The public policy that dictates that a UM carrier should pay its insured when a self-insured motorist is involved in an accident does not apply in the present case. Budget agreed to act as an insurer for its lessee, agreeing to pay for certain liabilities upon certain contingencies. To protect itself, Budget purchased insurance that would cover these liabilities that exceeded $100,-000. At least on the facts of this case, the $100,000 self-retention under the Columbia policy is just a deductible. See William S. McKenzie & H. Alston Johnson, III, Insur-[164]*164anee Law & Practice § 232 (15 Louisiana Civil Law Treatise 1986).

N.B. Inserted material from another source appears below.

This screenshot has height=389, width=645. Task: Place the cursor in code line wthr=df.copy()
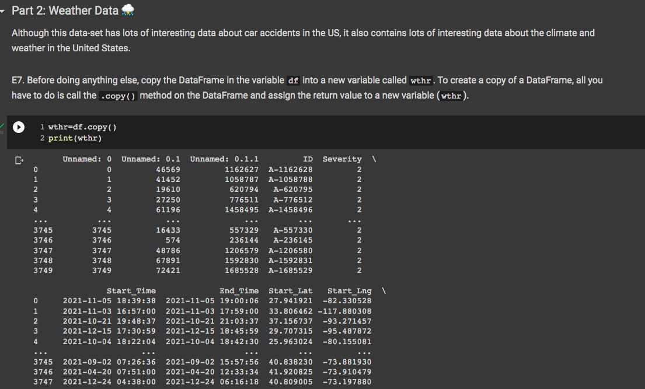click(82, 126)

As part of a promotional program, Budget provided coverage of 100/300/25 instead of 10/20/10 to corporate customers that would reach a certain volume of business. This increased coverage was an inducement for corporations to rent vehicles from Budget. The corresponding increase in Budget’s corporate business is legally significant consideration. Budget must pay as an insurer just as it received this consideration as an insurer.

B. Is Budget’s Coverage Secondary or Primary?

Budget also contends that its coverage is secondary to Aetna’s and Farmers’, arguing that the parties never discussed whether the Corp-Rate coverage was primary or secondary. Budget argues that the 1978 Corp-Rate agreement between Budget-National and Budget-New Orleans said the coverage was primary, but that the word “primary” was removed and does not appear in the 1986 agreement, which was in force at the time of the accident.

The agreement between corporate Budget and Budget-New Orleans, though, is of tangential importance in interpreting the intent of Budget-New Orleans and its lessee, Charles Lewis Pump Co. The Corp-Rate agreement between Baker (which owns Charles Lewis Pump Co.) and Budget-New Orleans in 1986 did not expressly describe the coverage as primary, but the 1988 renewal of the agreement did.